* [Work task]: Transcribe the data that follows, exactly and in full.

* [Given information]:

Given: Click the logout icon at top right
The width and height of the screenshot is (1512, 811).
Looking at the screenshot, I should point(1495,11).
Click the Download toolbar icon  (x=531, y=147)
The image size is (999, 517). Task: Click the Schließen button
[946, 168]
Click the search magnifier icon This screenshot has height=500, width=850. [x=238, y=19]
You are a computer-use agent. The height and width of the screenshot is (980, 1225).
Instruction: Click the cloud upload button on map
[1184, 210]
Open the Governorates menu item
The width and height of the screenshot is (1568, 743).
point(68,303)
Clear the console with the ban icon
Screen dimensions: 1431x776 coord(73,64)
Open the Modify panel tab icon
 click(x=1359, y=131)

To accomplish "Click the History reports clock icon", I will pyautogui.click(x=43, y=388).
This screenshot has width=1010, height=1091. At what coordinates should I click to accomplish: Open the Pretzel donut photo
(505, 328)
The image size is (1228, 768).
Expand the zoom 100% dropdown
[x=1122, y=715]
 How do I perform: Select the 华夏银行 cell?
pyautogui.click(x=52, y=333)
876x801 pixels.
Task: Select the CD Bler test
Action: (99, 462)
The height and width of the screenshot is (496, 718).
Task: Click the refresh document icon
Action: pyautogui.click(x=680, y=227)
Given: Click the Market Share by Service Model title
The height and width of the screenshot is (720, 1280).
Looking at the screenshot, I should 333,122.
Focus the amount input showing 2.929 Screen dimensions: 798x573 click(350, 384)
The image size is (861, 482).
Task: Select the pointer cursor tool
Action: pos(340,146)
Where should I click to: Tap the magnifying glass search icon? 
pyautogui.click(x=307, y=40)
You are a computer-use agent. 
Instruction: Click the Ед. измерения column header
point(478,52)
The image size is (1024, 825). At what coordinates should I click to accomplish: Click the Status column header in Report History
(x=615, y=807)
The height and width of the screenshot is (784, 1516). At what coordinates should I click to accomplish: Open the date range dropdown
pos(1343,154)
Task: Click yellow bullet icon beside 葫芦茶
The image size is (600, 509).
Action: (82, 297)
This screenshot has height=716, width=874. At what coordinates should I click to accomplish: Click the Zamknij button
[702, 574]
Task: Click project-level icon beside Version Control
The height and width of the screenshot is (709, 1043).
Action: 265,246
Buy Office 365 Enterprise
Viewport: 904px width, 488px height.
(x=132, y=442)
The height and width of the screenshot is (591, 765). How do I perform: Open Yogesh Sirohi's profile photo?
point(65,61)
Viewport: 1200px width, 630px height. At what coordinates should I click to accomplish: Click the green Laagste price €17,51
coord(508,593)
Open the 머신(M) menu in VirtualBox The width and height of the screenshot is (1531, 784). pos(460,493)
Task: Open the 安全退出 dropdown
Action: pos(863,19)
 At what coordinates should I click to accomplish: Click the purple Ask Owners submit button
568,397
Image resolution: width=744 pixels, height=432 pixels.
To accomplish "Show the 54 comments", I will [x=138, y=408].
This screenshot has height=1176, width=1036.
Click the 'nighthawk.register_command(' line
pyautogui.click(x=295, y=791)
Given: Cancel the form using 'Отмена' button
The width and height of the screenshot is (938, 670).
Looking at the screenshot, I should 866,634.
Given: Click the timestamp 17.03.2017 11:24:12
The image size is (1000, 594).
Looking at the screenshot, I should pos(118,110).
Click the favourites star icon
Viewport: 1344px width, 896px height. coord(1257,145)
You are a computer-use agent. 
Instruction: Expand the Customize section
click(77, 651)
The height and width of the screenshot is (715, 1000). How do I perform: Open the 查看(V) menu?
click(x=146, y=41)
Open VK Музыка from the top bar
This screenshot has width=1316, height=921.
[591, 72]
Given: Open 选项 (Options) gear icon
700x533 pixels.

* [Task result]:
Given: Click the logout icon at top right
The width and height of the screenshot is (1512, 811).
Looking at the screenshot, I should point(1495,11).
Click the Download toolbar icon  (x=531, y=147)
The image size is (999, 517). Task: Click the Schließen button
[946, 168]
Click the search magnifier icon This screenshot has height=500, width=850. [x=238, y=19]
You are a computer-use agent. The height and width of the screenshot is (980, 1225).
Instruction: Click the cloud upload button on map
[1184, 210]
Open the Governorates menu item
The width and height of the screenshot is (1568, 743).
point(68,303)
Clear the console with the ban icon
Screen dimensions: 1431x776 coord(73,64)
Open the Modify panel tab icon
 click(x=1359, y=131)

To accomplish "Click the History reports clock icon", I will pyautogui.click(x=43, y=388).
This screenshot has width=1010, height=1091. At what coordinates should I click to accomplish: Open the Pretzel donut photo
(505, 328)
The image size is (1228, 768).
Expand the zoom 100% dropdown
[x=1122, y=715]
 How do I perform: Select the 华夏银行 cell?
pyautogui.click(x=52, y=333)
876x801 pixels.
Task: Select the CD Bler test
Action: (99, 462)
The height and width of the screenshot is (496, 718).
Task: Click the refresh document icon
Action: pyautogui.click(x=680, y=227)
Given: Click the Market Share by Service Model title
The height and width of the screenshot is (720, 1280).
Looking at the screenshot, I should 333,122.
Focus the amount input showing 2.929 Screen dimensions: 798x573 click(350, 384)
The image size is (861, 482).
Task: Select the pointer cursor tool
Action: pos(340,146)
Where should I click to: Tap the magnifying glass search icon? 
pyautogui.click(x=307, y=40)
You are a computer-use agent. 
Instruction: Click the Ед. измерения column header
point(478,52)
The image size is (1024, 825). At what coordinates should I click to accomplish: Click the Status column header in Report History
(x=615, y=807)
The height and width of the screenshot is (784, 1516). At what coordinates should I click to accomplish: Open the date range dropdown
pos(1343,154)
Task: Click yellow bullet icon beside 葫芦茶
The image size is (600, 509).
Action: (82, 297)
This screenshot has height=716, width=874. At what coordinates should I click to accomplish: Click the Zamknij button
[702, 574]
Task: Click project-level icon beside Version Control
The height and width of the screenshot is (709, 1043).
Action: 265,246
Buy Office 365 Enterprise
Viewport: 904px width, 488px height.
(x=132, y=442)
The height and width of the screenshot is (591, 765). How do I perform: Open Yogesh Sirohi's profile photo?
point(65,61)
Viewport: 1200px width, 630px height. At what coordinates should I click to accomplish: Click the green Laagste price €17,51
coord(508,593)
Open the 머신(M) menu in VirtualBox The width and height of the screenshot is (1531, 784). pos(460,493)
Task: Open the 安全退出 dropdown
Action: pos(863,19)
 At what coordinates should I click to accomplish: Click the purple Ask Owners submit button
568,397
Image resolution: width=744 pixels, height=432 pixels.
To accomplish "Show the 54 comments", I will [x=138, y=408].
This screenshot has height=1176, width=1036.
Click the 'nighthawk.register_command(' line
pyautogui.click(x=295, y=791)
Given: Cancel the form using 'Отмена' button
The width and height of the screenshot is (938, 670).
Looking at the screenshot, I should 866,634.
Given: Click the timestamp 17.03.2017 11:24:12
The image size is (1000, 594).
Looking at the screenshot, I should pos(118,110).
Click the favourites star icon
Viewport: 1344px width, 896px height. coord(1257,145)
You are a computer-use agent. 
Instruction: Expand the Customize section
click(77, 651)
The height and width of the screenshot is (715, 1000). How do I perform: Open the 查看(V) menu?
click(x=146, y=41)
Open VK Музыка from the top bar
This screenshot has width=1316, height=921.
[591, 72]
Given: Open 选项 (Options) gear icon
700x533 pixels.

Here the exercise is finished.